- Tarefas a cumprir:
a – Segundo o texto sobre a impunidade no Brasil, de onde vem o exemplo?
b – Devolva, sem nenhuma alteração, o trecho do texto sobre a impunidade no Brasil que começa nas palavras "E a ninguém" e termina logo após "benefício do transgressor.".

- Texto extraído:
------------------------------

E a ninguém mais espanta a miríade de crimes e
criminosos que se dão bem no Brasil, não mais tido como terra donde
mana leite e mel, mas onde proliferam malfeitos e malfeitores,
verdadeiro paraíso da impunidade – também, em razão de suas
muitas leis frouxas, feitas a benefício do transgressor.
Como sabido, o exemplo vem de cima. Nesse sentido,
os delinquentes de “classe menor” (diremos assim) têm seus
mestres e professores, a lhes servirem de referencial, nos da “classe
maior”. Estes, em grande número, uma vez pegos com a boca na
botija, se e quando pegos, logo se safam – pior, guardado nosso
rico e suado dinheirinho, por eles furtado, sabe-se lá em que
paraíso fiscal.

------------------------------

(Entradas sobre onde os itens aparecem)
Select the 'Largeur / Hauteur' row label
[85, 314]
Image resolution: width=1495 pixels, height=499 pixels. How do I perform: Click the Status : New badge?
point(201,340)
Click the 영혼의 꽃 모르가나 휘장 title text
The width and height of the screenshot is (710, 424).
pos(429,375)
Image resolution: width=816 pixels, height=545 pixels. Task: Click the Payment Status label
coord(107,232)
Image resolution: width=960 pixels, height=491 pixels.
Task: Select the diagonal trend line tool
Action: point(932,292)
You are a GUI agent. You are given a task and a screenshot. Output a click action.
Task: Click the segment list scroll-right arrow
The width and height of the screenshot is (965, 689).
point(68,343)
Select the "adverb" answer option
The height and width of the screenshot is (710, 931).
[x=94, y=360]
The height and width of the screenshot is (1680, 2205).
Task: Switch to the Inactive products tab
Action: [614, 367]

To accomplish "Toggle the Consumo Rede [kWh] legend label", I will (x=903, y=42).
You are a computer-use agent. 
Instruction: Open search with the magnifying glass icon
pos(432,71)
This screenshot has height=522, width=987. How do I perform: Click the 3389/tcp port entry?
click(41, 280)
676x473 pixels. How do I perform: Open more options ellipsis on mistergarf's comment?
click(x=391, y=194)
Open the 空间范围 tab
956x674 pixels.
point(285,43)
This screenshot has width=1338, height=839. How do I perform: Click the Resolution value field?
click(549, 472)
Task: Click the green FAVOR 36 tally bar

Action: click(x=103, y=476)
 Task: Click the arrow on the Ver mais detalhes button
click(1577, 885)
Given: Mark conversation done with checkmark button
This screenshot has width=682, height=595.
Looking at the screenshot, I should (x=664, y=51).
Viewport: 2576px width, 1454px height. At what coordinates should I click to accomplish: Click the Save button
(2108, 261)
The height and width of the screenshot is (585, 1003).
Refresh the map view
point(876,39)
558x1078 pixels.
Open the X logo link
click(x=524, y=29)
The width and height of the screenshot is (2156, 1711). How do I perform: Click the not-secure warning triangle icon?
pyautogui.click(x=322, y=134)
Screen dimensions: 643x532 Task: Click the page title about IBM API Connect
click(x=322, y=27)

------------------------------

- Respostas por tarefa:
a – O exemplo vem de cima.

b –
E a ninguém mais espanta a miríade de crimes e
criminosos que se dão bem no Brasil, não mais tido como terra donde
mana leite e mel, mas onde proliferam malfeitos e malfeitores,
verdadeiro paraíso da impunidade – também, em razão de suas
muitas leis frouxas, feitas a benefício do transgressor.